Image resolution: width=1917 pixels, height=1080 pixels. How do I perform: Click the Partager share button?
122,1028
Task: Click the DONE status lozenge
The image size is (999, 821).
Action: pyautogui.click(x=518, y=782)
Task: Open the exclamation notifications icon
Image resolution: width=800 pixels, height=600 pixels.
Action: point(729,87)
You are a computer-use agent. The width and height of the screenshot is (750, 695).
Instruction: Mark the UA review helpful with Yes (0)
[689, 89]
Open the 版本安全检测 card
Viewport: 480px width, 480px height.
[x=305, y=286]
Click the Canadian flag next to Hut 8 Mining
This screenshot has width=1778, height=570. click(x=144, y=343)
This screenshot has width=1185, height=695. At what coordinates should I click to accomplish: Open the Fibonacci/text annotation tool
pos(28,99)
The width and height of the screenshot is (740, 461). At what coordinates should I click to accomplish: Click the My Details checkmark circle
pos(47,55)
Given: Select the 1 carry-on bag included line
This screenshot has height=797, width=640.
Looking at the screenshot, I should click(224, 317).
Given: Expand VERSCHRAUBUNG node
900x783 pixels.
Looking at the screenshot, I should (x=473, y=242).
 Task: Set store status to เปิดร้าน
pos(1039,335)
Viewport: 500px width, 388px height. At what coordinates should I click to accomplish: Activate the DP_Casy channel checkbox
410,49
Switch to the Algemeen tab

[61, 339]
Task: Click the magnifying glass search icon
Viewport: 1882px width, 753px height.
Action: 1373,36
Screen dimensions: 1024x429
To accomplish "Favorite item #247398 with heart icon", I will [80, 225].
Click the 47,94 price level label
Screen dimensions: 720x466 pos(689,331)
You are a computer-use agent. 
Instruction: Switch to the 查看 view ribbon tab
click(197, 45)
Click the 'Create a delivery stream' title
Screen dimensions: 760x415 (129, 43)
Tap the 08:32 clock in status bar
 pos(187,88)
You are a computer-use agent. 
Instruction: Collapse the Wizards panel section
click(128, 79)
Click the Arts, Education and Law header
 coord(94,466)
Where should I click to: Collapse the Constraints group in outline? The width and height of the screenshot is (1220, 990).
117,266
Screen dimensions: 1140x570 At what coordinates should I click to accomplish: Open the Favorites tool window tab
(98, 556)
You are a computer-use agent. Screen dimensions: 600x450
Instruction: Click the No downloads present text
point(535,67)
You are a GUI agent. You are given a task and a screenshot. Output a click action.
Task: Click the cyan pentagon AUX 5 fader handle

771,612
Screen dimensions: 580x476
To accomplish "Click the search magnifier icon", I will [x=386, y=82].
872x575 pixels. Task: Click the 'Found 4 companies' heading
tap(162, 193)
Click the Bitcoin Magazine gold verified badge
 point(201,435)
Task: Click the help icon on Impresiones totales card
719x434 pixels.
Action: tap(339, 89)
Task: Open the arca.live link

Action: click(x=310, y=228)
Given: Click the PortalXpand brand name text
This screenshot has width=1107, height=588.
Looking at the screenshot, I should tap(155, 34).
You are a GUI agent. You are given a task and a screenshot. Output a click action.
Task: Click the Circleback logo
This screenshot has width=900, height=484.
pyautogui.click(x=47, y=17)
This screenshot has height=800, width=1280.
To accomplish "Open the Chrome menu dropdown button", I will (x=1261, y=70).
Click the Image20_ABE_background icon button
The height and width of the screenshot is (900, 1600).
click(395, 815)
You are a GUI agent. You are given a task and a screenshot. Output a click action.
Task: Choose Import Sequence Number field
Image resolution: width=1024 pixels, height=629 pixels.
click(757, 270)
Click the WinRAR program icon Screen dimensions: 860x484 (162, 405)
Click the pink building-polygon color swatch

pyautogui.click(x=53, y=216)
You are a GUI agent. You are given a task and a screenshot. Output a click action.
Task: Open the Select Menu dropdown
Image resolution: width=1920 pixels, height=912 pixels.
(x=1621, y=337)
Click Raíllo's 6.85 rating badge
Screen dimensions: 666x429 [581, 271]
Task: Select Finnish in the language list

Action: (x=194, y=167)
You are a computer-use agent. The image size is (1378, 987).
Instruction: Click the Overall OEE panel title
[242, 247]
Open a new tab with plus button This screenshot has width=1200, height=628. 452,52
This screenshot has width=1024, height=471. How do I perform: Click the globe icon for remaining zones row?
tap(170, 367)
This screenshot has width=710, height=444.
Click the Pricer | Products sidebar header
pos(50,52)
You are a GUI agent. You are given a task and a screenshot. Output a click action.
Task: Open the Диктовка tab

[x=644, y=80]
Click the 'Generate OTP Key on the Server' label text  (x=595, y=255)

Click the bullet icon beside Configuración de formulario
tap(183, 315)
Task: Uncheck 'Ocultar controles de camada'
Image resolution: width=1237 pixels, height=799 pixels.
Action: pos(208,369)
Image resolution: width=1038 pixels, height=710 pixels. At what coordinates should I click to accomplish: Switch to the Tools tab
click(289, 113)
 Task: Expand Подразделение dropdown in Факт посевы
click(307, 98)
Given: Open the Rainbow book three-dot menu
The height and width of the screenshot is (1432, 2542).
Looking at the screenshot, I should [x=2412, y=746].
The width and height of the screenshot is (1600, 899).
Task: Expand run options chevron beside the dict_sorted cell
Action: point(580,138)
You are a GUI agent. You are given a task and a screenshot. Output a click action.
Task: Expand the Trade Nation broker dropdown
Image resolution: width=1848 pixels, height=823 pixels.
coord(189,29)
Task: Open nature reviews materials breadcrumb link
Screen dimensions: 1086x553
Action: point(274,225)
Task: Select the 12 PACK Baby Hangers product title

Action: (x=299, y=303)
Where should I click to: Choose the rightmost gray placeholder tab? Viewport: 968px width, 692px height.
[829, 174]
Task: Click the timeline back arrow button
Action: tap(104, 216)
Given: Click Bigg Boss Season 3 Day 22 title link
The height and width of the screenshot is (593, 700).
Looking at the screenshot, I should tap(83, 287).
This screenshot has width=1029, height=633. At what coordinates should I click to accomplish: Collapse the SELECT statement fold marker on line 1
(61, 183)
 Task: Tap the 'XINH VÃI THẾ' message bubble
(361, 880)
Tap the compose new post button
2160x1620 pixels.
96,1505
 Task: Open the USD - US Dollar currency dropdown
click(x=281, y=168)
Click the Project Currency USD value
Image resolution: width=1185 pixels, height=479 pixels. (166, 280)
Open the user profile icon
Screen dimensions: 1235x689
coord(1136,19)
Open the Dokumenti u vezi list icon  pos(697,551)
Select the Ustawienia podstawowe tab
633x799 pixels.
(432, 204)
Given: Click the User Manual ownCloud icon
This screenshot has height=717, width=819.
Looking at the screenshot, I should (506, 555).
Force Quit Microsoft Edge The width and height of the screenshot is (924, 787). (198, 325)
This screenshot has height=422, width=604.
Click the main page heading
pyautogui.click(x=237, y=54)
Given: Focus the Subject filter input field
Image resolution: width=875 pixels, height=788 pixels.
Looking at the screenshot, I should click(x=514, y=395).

§ **WHAT TO PRODUCE**: Would you tally the lines above holding "computer" and reply with the total alone?

§ **FINISHED TASK**: 5